Of the graduating cadets, 86 commissioned for the first time into the U.S. Space Force. Vice President Mike Pence was on hand to deliver the commencement address.
“You’re the elite. You stepped forward to serve your nation. You endured the rigors of training here at the Air Force Academy, and you’ve done so under some of the most difficult circumstances in the history of this storied institution,” Pence said referencing the coronavirus outbreak.
“America is being tested. And while there are signs that we’re making progress and slowing the spread as we stand here today more than 700,000 Americans have contracted the coronavirus and tragically, more than 37,000 of our countrymen have lost their lives,” he added. “But as each of you has shown in your time here, and as the American people always show in challenging times — when hardship comes, Americans come together.”
Following the commencement address, U.S. Air Force General John “Jay” Raymond, the first chief of space operations of the U.S. Space Force, asked the first 86 cadets to raise their right hands and take the oath. The remaining cadets stood and took their oath from U.S. Air Force General David Goldfein, chief of staff of the Air Force.
Per tradition, the nation’s newly-minted officers threw their caps towards the sky as U.S. Air Force Thunderbird jets flew over.
First cadets join America’s newest military service
President Donald Trump first floated the Space Force idea as a part of his national security strategy on March 13, 2018. At the time, the president described how he had originally coined the term as a joke, while discussing U.S. government spending and private investment in space.
“Space is a war-fighting domain, just like the land, air, and sea,” Trump told an audience of service members at the Marine Corps Air Station Miramar. “We may even have a Space Force, develop another one, Space Force. We have the Air Force, we’ll have the Space Force.”
Trump then directed the Pentagon to immediately begin the creation of the new branch.
“I am hereby directing the Department of Defense and Pentagon to immediately begin the process necessary to establish a space force as the sixth branch of the armed forces,” Trump said in June 2018 before asking Marine Corps Gen. Joseph Dunford, then-chairman of the Joint Chiefs, to see the directive through.
“Our destiny beyond the Earth is not only a matter of national identity but a matter of national security,” Trump said.
In August, Pence announced the Pentagon’s detailed plan for Trump’s vision of a Space Force.
Currently, the U.S. Air Force manages the space domain through the Space Command.
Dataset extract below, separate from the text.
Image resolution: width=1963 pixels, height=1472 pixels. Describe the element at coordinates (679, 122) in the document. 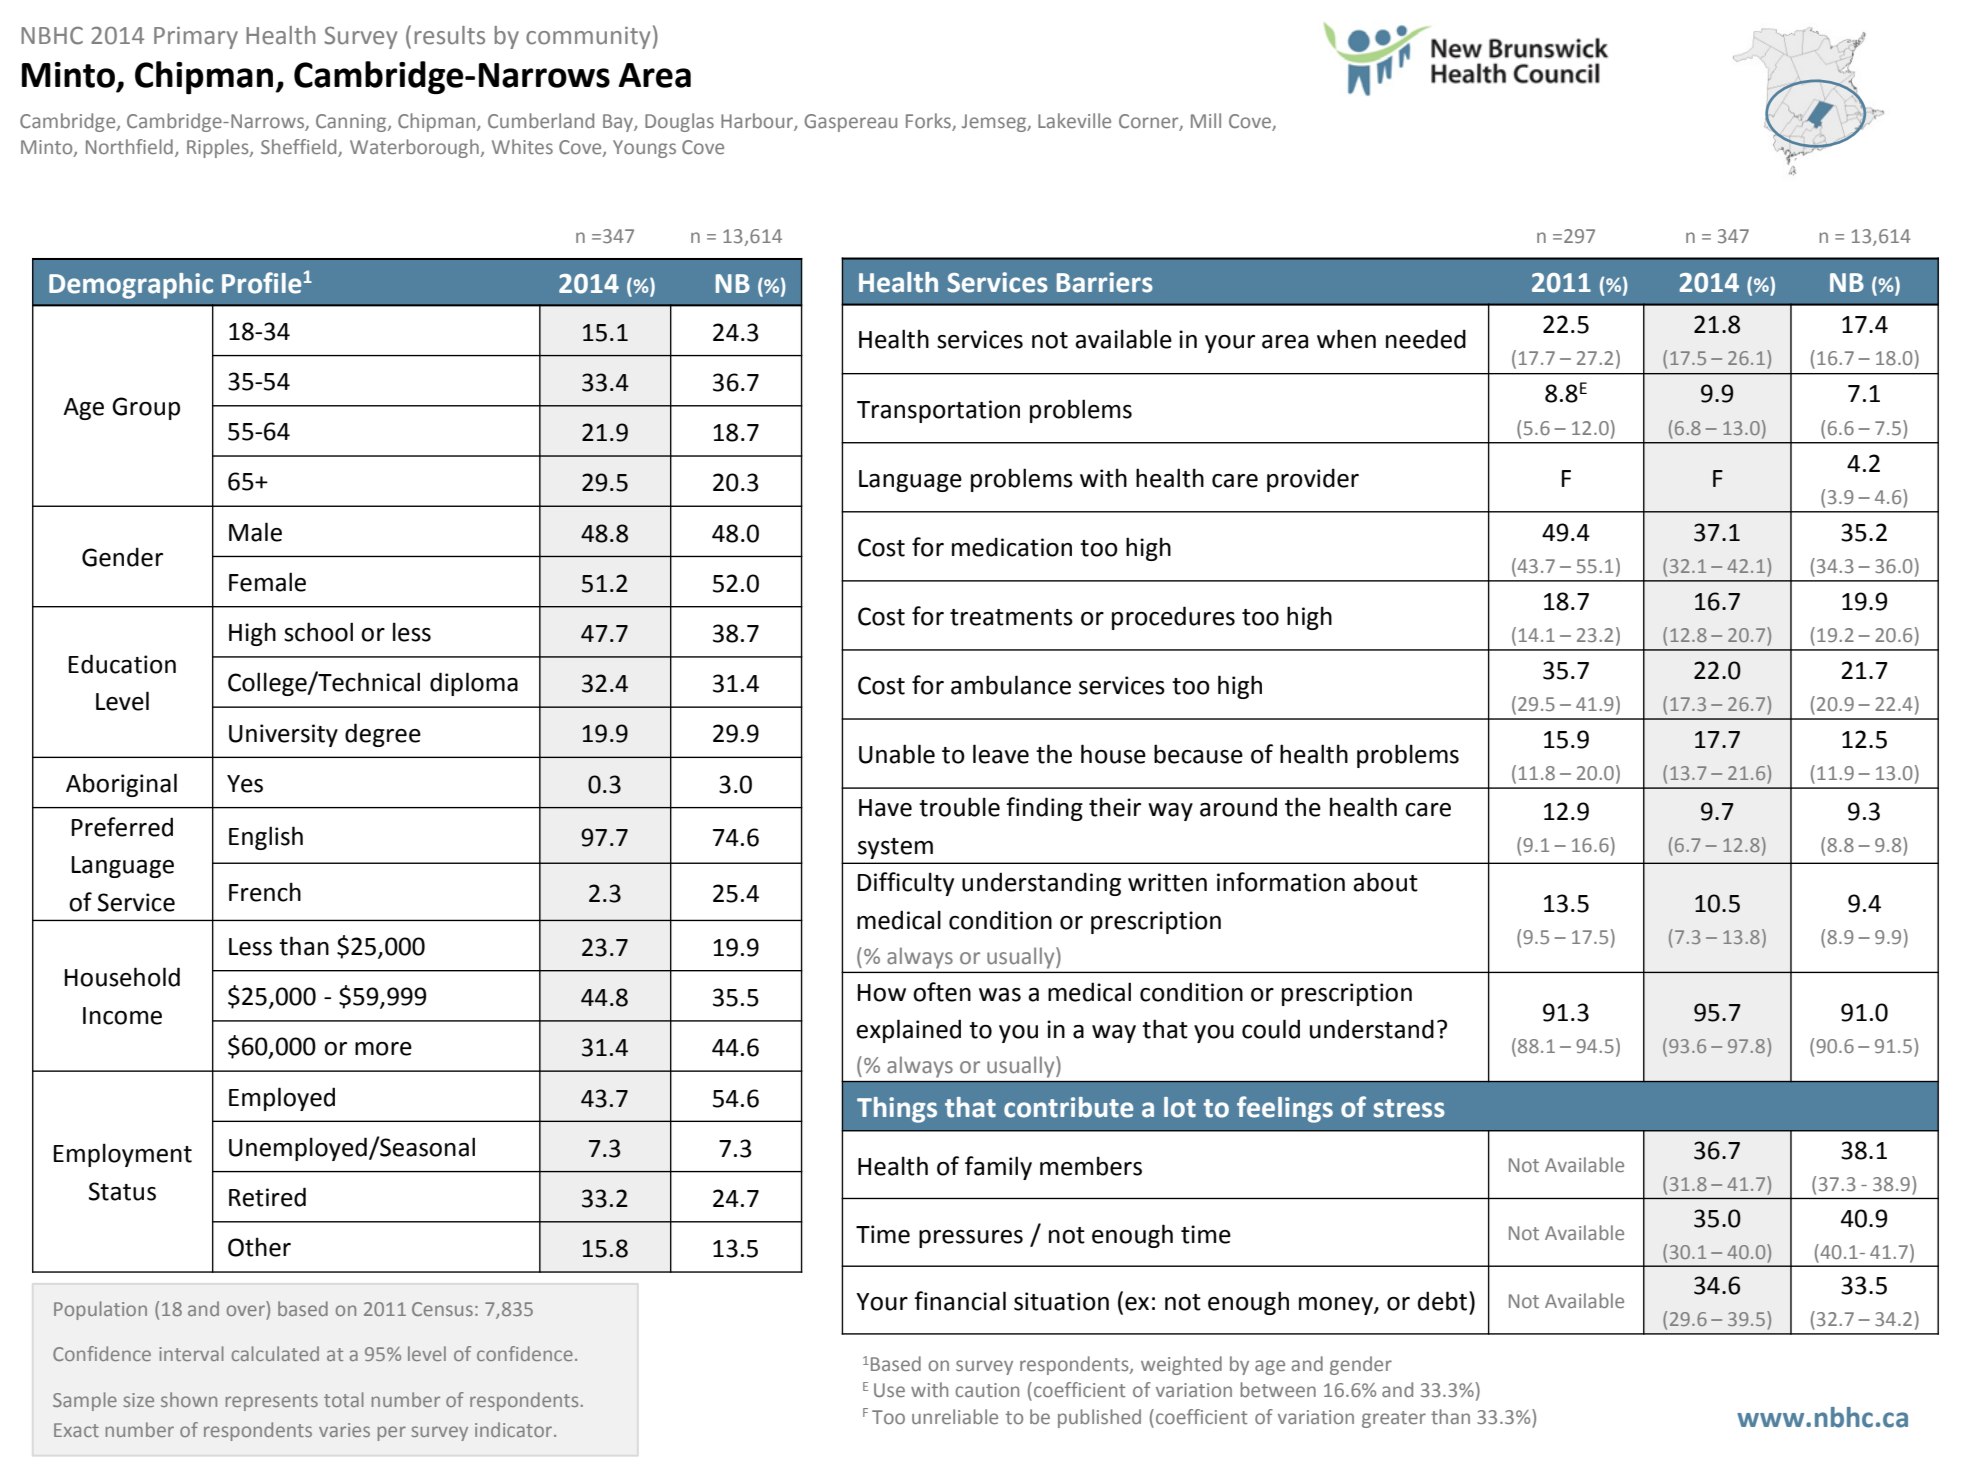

Space Force will stand as a separate branch alongside the Army, Navy, Air Force and Marine Corps. However, the newest branch is expected to be akin to the structure of the Marine Corps, which is a component of the U.S. Department of the Navy but has separate representation on the Joint Chiefs of Staff.
The new sister service branch will be represented on the Joint Chiefs and overseen by an Air Force undersecretary for space.